Keith Olbermann is still in high dudgeon about the house that burned down; last night airing an interview with the homeowner's adult son. Of course, the son was seated in front of the father's burned out house, and he was no more coherent than his father had been. He kept babbling about "having a checkbook in hand" and "whatever amount it took, five thousand, ten thousand, whatever." As a point of information, the South Fulton Fire Department has apparently heard that before, according to reports from real news sources, and their experience is that the promise gets forgotten when the bill arrives in the mail.
Olbermann is fond of cute little slogans with which to title his hobby horses, and he has titled this one "Pay To Spray." He evidently has never seen a fire put out, because they most certainly do not "spray" it.
Olbermann also provided a clip of "the fire chief of Hornby TN, whose policy is not 'Pay To Spray,' defending the South Fulton policy." Actually what was shown was the Cranick son asking snide questions as a reporter and the Hornby fire chief not being given an opportunity to answer.
South Fulton does not have a "Pay To Spray" policy, and Olbermann's claim that it does is a lie. It puts out all fires in the area it serves, which is the City of South Fulton. It has no obligation to the county or to county residents. Since the county is without fire protection, by its own choice, South Fulton offered to protect individuals within the county for an annual fee. Some chose to accept the offer, some did not.

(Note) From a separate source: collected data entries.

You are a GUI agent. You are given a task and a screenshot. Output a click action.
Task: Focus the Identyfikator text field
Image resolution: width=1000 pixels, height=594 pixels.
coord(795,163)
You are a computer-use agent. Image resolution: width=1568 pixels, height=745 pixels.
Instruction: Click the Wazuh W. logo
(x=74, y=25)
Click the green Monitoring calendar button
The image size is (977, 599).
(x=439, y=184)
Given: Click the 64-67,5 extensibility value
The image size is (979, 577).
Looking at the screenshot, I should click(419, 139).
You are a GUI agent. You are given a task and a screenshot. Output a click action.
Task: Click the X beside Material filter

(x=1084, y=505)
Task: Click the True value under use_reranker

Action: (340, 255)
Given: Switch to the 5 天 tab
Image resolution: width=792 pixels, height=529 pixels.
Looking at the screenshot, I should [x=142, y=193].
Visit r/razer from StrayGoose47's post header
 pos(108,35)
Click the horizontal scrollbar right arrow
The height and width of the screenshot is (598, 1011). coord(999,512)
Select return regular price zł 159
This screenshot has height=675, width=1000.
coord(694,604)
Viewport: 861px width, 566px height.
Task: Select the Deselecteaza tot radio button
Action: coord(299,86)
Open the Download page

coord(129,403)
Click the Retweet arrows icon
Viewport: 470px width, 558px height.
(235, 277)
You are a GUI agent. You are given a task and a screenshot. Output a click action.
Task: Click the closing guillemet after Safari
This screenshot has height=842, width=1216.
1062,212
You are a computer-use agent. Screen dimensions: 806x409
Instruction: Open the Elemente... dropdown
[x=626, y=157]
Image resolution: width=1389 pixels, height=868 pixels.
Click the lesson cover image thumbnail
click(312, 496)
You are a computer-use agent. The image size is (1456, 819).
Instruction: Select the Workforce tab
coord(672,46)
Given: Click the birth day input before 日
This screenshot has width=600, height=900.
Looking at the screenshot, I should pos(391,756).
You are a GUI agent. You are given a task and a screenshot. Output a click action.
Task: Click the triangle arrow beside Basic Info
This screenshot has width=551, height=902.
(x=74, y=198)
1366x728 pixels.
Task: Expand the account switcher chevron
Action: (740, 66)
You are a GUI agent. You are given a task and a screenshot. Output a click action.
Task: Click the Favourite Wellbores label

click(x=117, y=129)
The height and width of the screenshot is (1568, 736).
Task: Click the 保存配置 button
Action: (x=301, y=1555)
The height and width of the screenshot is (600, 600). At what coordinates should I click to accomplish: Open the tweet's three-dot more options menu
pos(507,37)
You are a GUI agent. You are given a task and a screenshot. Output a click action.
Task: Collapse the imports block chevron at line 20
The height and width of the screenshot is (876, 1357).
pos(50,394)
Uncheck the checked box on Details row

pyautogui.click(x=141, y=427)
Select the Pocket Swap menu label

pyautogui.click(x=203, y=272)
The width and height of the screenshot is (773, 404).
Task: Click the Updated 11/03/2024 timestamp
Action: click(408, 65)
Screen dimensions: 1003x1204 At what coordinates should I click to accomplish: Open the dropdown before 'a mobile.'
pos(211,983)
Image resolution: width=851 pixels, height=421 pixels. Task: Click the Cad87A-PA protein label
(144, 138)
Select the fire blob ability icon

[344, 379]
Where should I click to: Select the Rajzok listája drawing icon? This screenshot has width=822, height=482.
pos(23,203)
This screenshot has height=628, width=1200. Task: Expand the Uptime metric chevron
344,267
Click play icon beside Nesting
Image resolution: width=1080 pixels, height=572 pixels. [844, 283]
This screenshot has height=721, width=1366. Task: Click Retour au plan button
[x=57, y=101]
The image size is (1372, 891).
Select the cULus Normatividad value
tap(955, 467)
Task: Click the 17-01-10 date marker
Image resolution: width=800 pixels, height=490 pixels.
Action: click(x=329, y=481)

At the beginning of the segment Olbermann reported that there was a fire in Weekly county and the South Fulton fire department assisted because they have a mutual assistance agreement. He went on, "the system worked then, it certainly didn't work..." and went into his rant about the Cranick home burning down. Once again true statement and omission adding up to a lie. South Fulton cannot "assist the Obion County fire department" because Obion County has no fire department, and it has none because the voters of that county chose not to have one.
Cranick's house burned down because he was offered fire protection and declined it either on purpose or by error. In neither case is that the fault of the fire department.